The International Federation of Journalists, a group representing 600,000 journalists in 131 countries, called on the Mumbai police to reveal full details of the grounds on which senior journalist Jigna Vora was arrested on charges of conspiracy, murder and involvement in organised crime in the J Dey murder case.
Vora, deputy bureau chief in Mumbai with Asian Age, was arrested on November 25 on charges of involvement in the June 11 murder of senior investigative journalist Jyotirmoy Dey.
Her arrest came just days before ten other individuals detained in connection with the murder were formally charged.
Vora was produced before a special court dealing with prosecution of organised crime cases in Mumbai on November 26 and was since remanded to police custody. She was transferred to judicial custody on December 9. Formal charges are yet to be made against her.
The charge sheet against twelve other suspects in the murder, including two who have evaded arrest so far, was filed on December 3. Mumbai police have sought a December 20 deadline to complete investigations against Vora and bring formal charges against her.

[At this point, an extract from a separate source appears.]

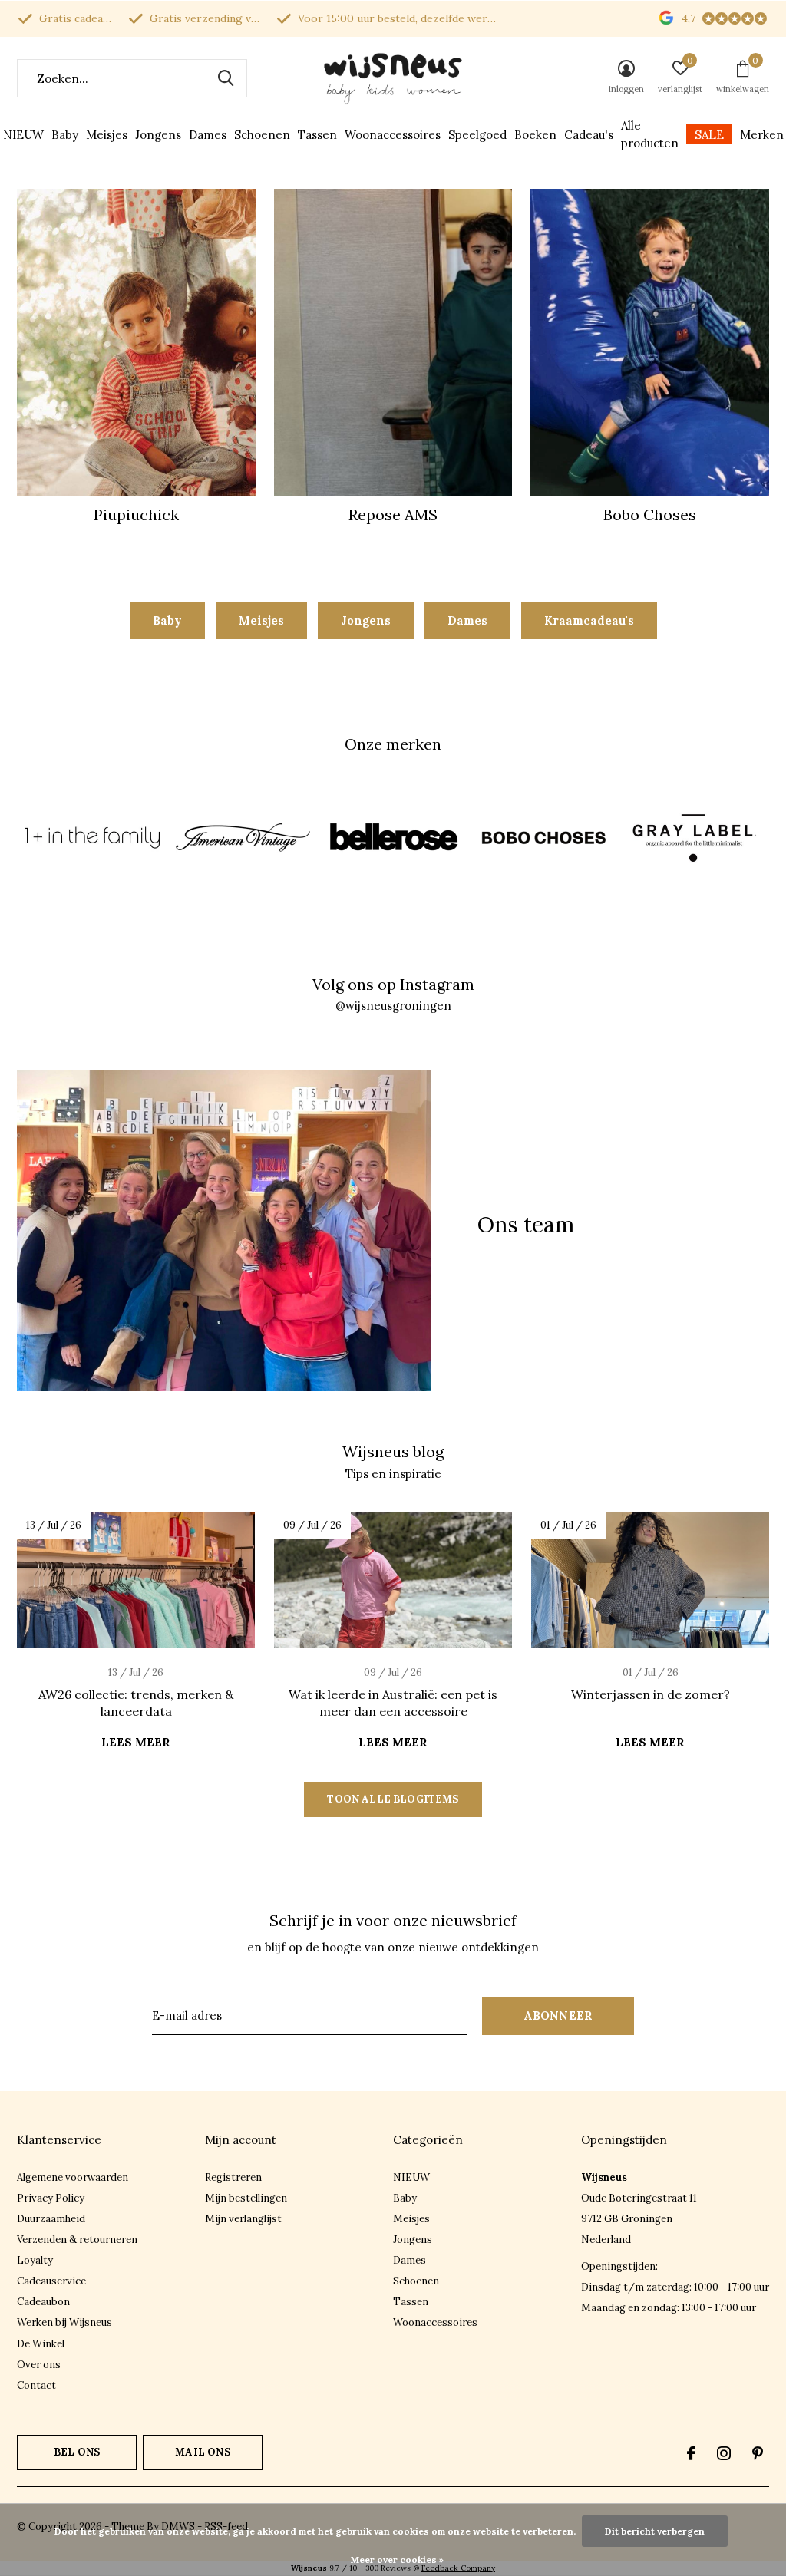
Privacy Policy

Analysts point out that the nature of the evidence against Vora has never been fully explained by the Mumbai police. There have been several and often contradictory indications of how she was involved with organised crime syndicates in Mumbai and abroad, but no suggestion of a credible motive for her involvement in Dey's murder.
Asian Age issued a formal statement shortly after her arrest, defending her integrity and vowing to stand by her. The resident editor of the newspaper in Mumbai, Hussain Zaidi, later resigned his post as a gesture of solidarity with his detained colleague.

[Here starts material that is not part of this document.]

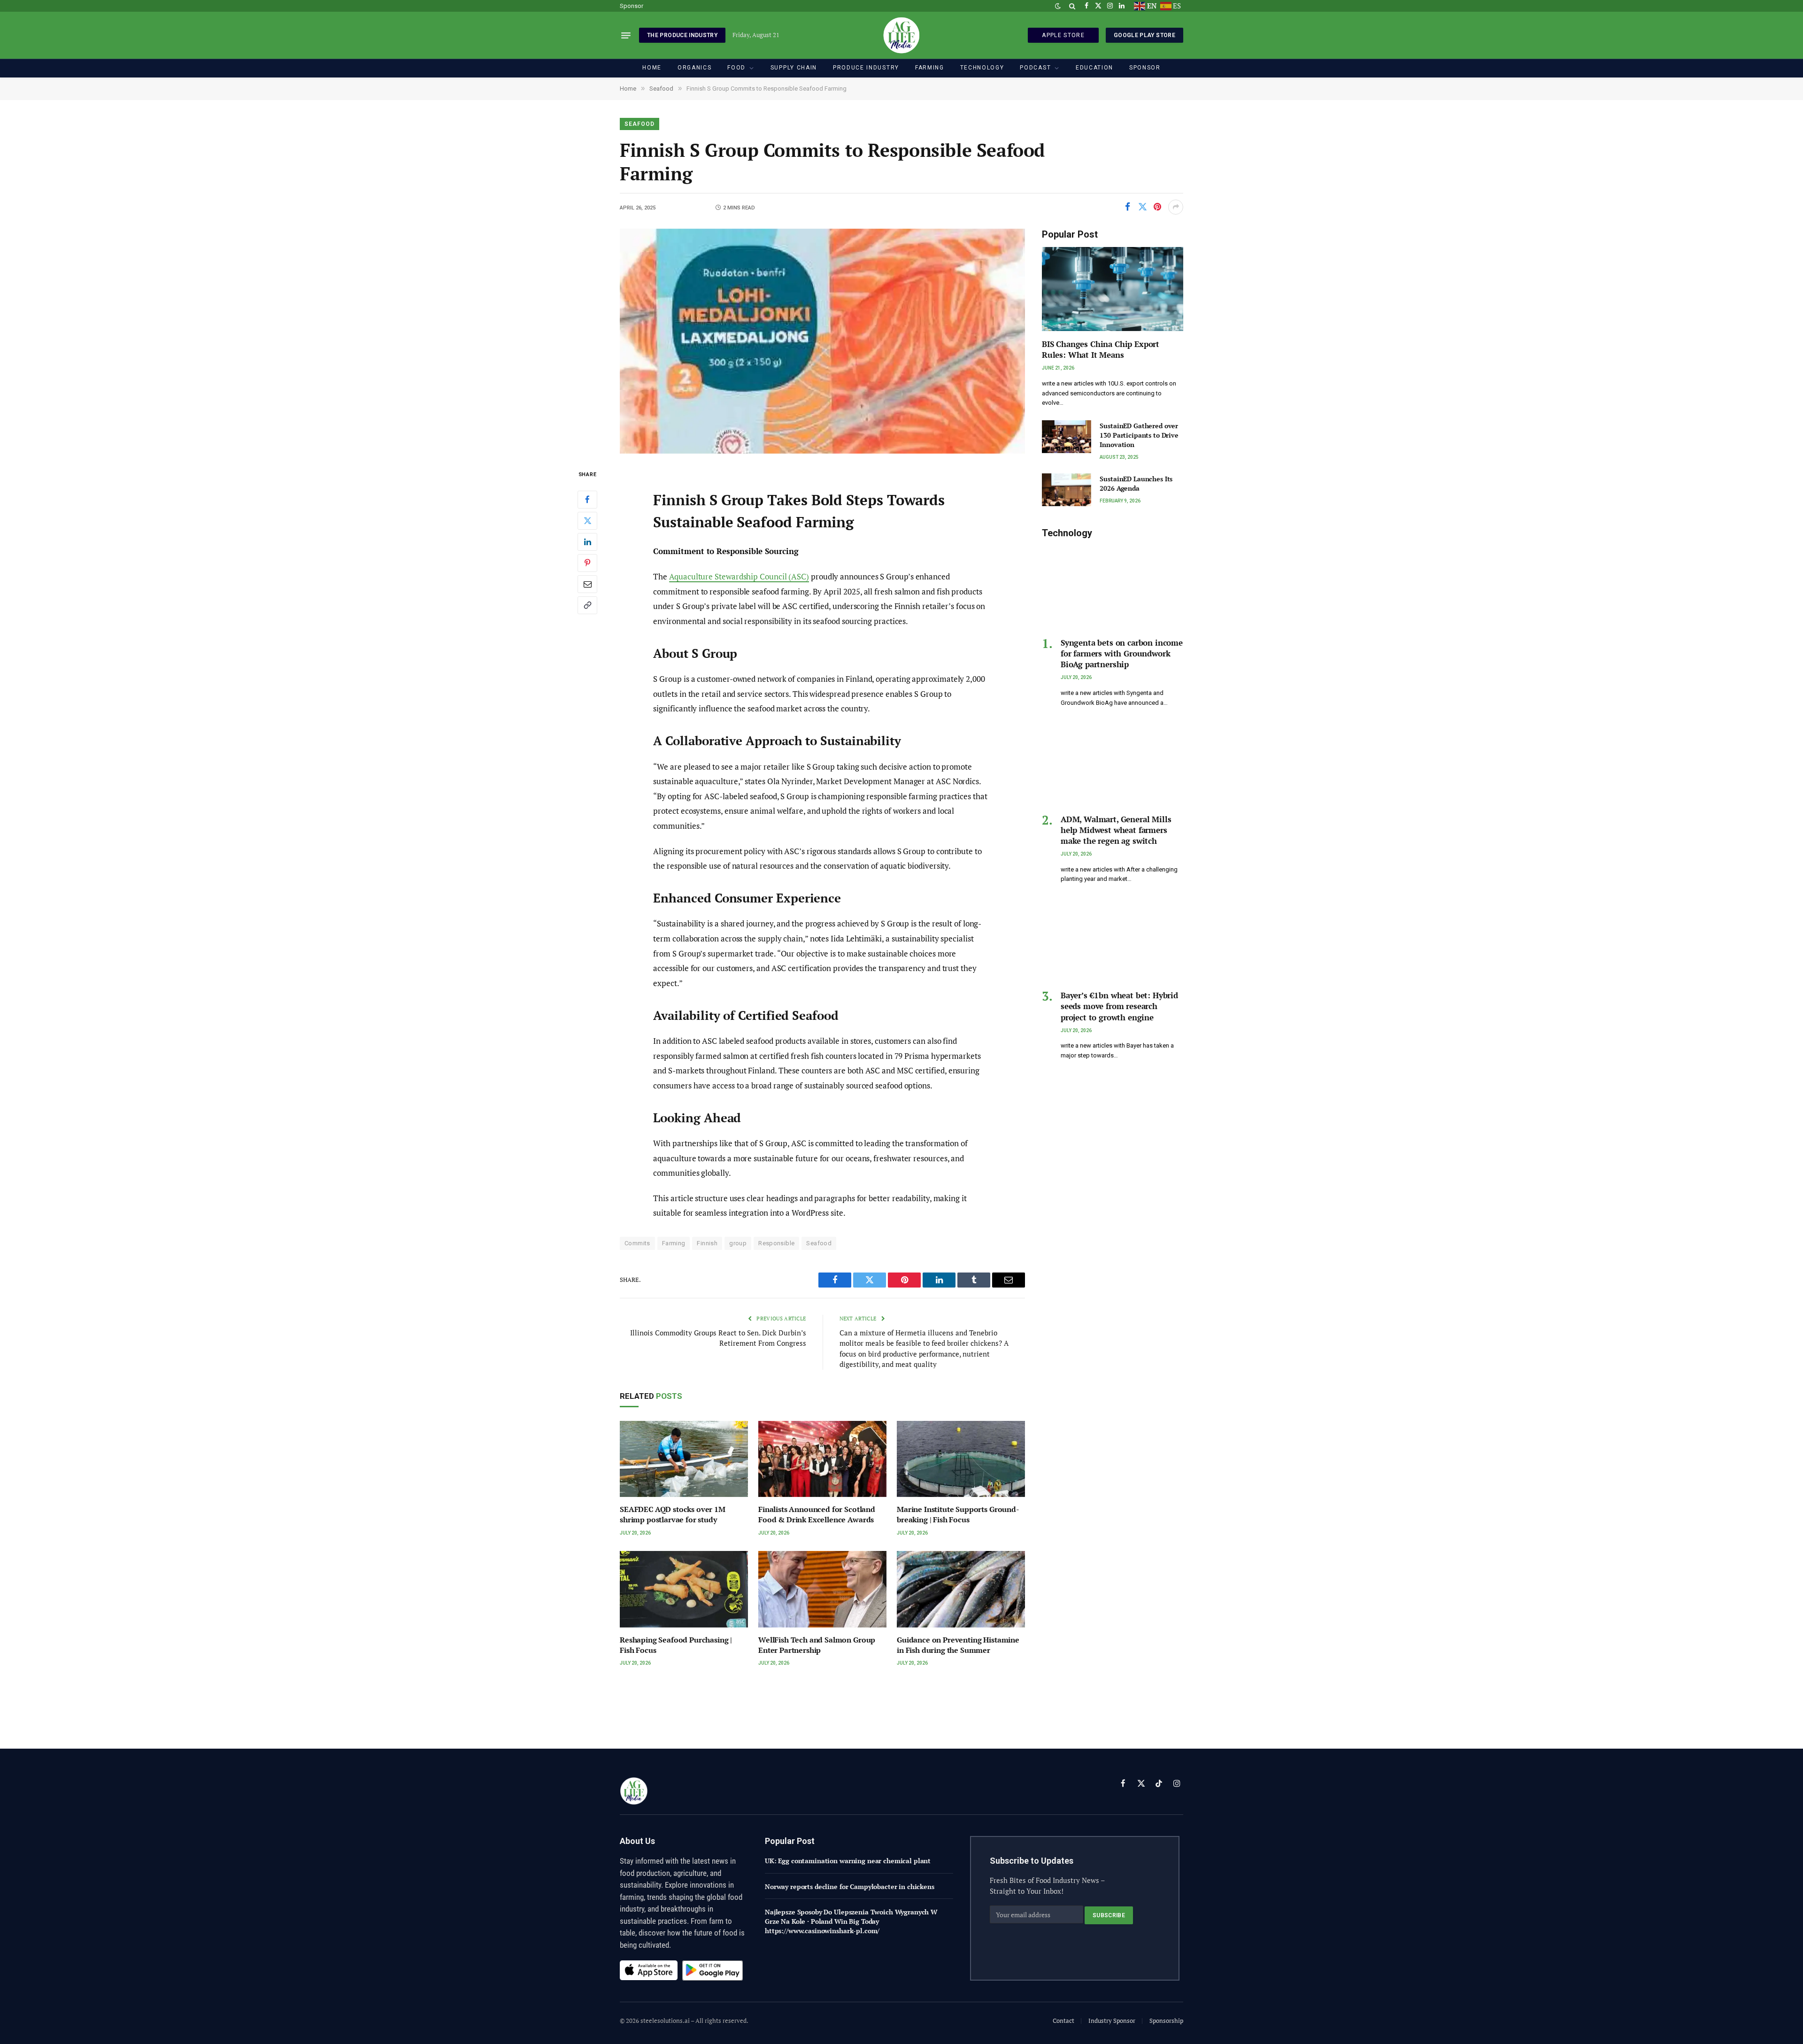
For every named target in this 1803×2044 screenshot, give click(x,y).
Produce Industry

"The IFJ calls on Mumbai police to follow a policy of transparency in this matter involving a senior journalist," IFJ Asia-Pacific Director Jacqueline Park said.
"The strategy of selectively leaking information and fuelling media speculation could cause serious damage to journalistic morale as also the credibility of the profession.
"We urge Vora's newspaper and colleagues to ensure the highest level of scrutiny over the investigation and prosecution so that she is afforded every reasonable opportunity to clear her name," Park added.